» **Task brief**
Put each of the rows below into a numbered list, leaving out the blank lines.
***** Dataset extract *****
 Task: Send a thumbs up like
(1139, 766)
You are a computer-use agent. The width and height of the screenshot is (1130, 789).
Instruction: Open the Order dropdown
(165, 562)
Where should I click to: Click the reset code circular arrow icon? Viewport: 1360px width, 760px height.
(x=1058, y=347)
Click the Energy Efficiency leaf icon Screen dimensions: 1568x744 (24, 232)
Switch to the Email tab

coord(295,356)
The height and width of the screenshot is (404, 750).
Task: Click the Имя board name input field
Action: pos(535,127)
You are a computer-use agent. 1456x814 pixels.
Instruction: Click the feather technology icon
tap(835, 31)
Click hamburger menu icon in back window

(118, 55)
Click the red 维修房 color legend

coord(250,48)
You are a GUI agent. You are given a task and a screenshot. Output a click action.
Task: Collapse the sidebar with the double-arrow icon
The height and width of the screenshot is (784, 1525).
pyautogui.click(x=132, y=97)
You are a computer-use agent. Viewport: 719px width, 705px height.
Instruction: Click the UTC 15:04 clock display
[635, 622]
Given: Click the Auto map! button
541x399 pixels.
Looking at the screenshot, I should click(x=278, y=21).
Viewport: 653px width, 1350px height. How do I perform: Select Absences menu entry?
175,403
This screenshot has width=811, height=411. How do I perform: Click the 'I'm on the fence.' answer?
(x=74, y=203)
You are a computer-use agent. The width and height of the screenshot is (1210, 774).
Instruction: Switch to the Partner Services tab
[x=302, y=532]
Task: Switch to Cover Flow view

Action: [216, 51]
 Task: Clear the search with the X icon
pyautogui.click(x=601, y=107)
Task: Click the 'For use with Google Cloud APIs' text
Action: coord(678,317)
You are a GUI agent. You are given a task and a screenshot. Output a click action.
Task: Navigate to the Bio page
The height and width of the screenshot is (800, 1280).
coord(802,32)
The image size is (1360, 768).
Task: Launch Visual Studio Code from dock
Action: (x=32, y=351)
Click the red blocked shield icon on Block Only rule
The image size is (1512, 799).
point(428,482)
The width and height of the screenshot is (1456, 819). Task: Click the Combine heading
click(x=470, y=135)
*****
» **Solution for this task**
1.  Task: Send a thumbs up like
2. (1139, 766)
3. You are a computer-use agent. The width and height of the screenshot is (1130, 789).
4. Instruction: Open the Order dropdown
5. (165, 562)
6. Where should I click to: Click the reset code circular arrow icon? Viewport: 1360px width, 760px height.
7. (x=1058, y=347)
8. Click the Energy Efficiency leaf icon Screen dimensions: 1568x744 (24, 232)
9. Switch to the Email tab
10. coord(295,356)
11. The height and width of the screenshot is (404, 750).
12. Task: Click the Имя board name input field
13. Action: pos(535,127)
14. You are a computer-use agent. 1456x814 pixels.
15. Instruction: Click the feather technology icon
16. tap(835, 31)
17. Click hamburger menu icon in back window
18. (118, 55)
19. Click the red 维修房 color legend
20. coord(250,48)
21. You are a GUI agent. You are given a task and a screenshot. Output a click action.
22. Task: Collapse the sidebar with the double-arrow icon
23. The height and width of the screenshot is (784, 1525).
24. pyautogui.click(x=132, y=97)
25. You are a computer-use agent. Viewport: 719px width, 705px height.
26. Instruction: Click the UTC 15:04 clock display
27. [635, 622]
28. Given: Click the Auto map! button
29. 541x399 pixels.
30. Looking at the screenshot, I should click(x=278, y=21).
31. Viewport: 653px width, 1350px height. How do I perform: Select Absences menu entry?
32. 175,403
33. This screenshot has width=811, height=411. How do I perform: Click the 'I'm on the fence.' answer?
34. (x=74, y=203)
35. You are a computer-use agent. The width and height of the screenshot is (1210, 774).
36. Instruction: Switch to the Partner Services tab
37. [x=302, y=532]
38. Task: Switch to Cover Flow view
39. Action: [216, 51]
40.  Task: Clear the search with the X icon
41. pyautogui.click(x=601, y=107)
42. Task: Click the 'For use with Google Cloud APIs' text
43. Action: coord(678,317)
44. You are a GUI agent. You are given a task and a screenshot. Output a click action.
45. Task: Navigate to the Bio page
46. The height and width of the screenshot is (800, 1280).
47. coord(802,32)
48. The image size is (1360, 768).
49. Task: Launch Visual Studio Code from dock
50. Action: (x=32, y=351)
51. Click the red blocked shield icon on Block Only rule
52. The image size is (1512, 799).
53. point(428,482)
54. The width and height of the screenshot is (1456, 819). Task: Click the Combine heading
55. click(x=470, y=135)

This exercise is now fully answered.